Robert Raikes founder of the Sunday Schools

Robert RaikesBorn to Robert and Mary Raikes in 1736, Robert Raikes was baptised at St. Mary de Crypt ( still there in Southgate St. ) and educated at the Crypt School ( the authors old School ) and later on at Kings School which can still be found by the Cathedral. He was then apprenticed to his father, a printer who founded the ” Gloucester Journal “. When his father died in 1757 he took over as editor of the Journal and made his own mark by enlarging the size of the paper and improving the layout.

Like many of his contemporaries, he was passionately concerned with the need for prison reform, and used the Journal to tell the public of the terrible conditions inside the prison that he saw as a prison visitor. After the riots of 1760 many protestors were in prison for demonstrating against the high price of corn, even though they were starving. He was described by the diarist Fanny Burney as ” a good liberal master who paid good wages “.

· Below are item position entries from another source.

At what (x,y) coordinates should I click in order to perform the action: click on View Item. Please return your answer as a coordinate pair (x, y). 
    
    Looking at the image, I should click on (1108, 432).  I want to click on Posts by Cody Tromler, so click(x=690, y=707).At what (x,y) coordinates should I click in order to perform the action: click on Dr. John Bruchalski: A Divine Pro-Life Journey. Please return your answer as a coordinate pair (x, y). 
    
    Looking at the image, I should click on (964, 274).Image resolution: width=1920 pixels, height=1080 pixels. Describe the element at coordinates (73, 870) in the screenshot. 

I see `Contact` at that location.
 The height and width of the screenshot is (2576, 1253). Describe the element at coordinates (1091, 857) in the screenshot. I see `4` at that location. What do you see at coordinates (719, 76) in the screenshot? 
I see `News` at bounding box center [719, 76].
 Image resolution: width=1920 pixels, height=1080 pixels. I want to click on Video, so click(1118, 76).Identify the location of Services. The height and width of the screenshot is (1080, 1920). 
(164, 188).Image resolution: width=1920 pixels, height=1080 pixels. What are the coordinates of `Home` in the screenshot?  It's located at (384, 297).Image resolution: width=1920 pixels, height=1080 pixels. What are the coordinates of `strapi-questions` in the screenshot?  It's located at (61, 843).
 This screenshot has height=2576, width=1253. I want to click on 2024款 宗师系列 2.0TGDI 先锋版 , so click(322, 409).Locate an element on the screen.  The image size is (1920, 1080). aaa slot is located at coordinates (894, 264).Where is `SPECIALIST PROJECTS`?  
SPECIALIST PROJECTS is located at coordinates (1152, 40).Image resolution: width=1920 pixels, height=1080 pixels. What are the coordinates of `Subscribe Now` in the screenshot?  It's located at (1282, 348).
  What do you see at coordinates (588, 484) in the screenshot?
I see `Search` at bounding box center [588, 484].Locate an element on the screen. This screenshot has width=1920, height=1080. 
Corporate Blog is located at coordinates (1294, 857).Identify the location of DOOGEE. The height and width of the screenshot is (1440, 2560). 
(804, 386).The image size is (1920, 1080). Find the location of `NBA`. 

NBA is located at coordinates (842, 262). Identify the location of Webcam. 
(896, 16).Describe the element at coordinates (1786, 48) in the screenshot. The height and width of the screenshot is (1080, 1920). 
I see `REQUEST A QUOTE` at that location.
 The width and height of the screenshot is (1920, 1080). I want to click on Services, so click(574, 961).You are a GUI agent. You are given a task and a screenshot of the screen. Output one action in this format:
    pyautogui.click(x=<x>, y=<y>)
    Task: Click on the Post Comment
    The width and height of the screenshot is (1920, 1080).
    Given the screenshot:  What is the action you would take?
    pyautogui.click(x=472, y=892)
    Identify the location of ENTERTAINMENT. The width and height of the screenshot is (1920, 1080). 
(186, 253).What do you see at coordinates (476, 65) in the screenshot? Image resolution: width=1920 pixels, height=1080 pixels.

His main claim to fame was the founding of the first Sunday School . One day, while looking for a gardener, he found himself in St. Catherine’s St. He noticed a group of ragged children playing in the street. The gardeners wife told him that it was even worse on Sunday when the street was full of children cursing and swearing and spending their time in noise and riot.Most of these children were employed in the pin making industry and would have worked six days a week for very long hours .

Robert Raikes then realised that the prisons were full of people whose lives had been shaped by their deprived childhood.Soon after this, he and the reverend Thomas Stock opened the worlds first Sunday School in St. Catherine’s St. Unfortunately, despite local opposition, the council have demolished this building. At the time, any children between the ages of five and fourteen were admitted, no matter what the state of their clothes. Lessons were given by suitable ladies ( paid 1 shilling and sixpence ) and included reading and writing and a visit to Church.

The success of these Sunday Schools was reported in the Journal and they soon spread throughout the country . The famous evangelist John Wesley remarked ” I find these Scools springing up wherever I go “

Robert Raikes retire in 1802 and died in 1811 of a heart attack. The local children that attended his Sunday School attended his burial in St. Mary de Lode church and were each given 1 shilling and a large piece of Mr. Raikes plum cake.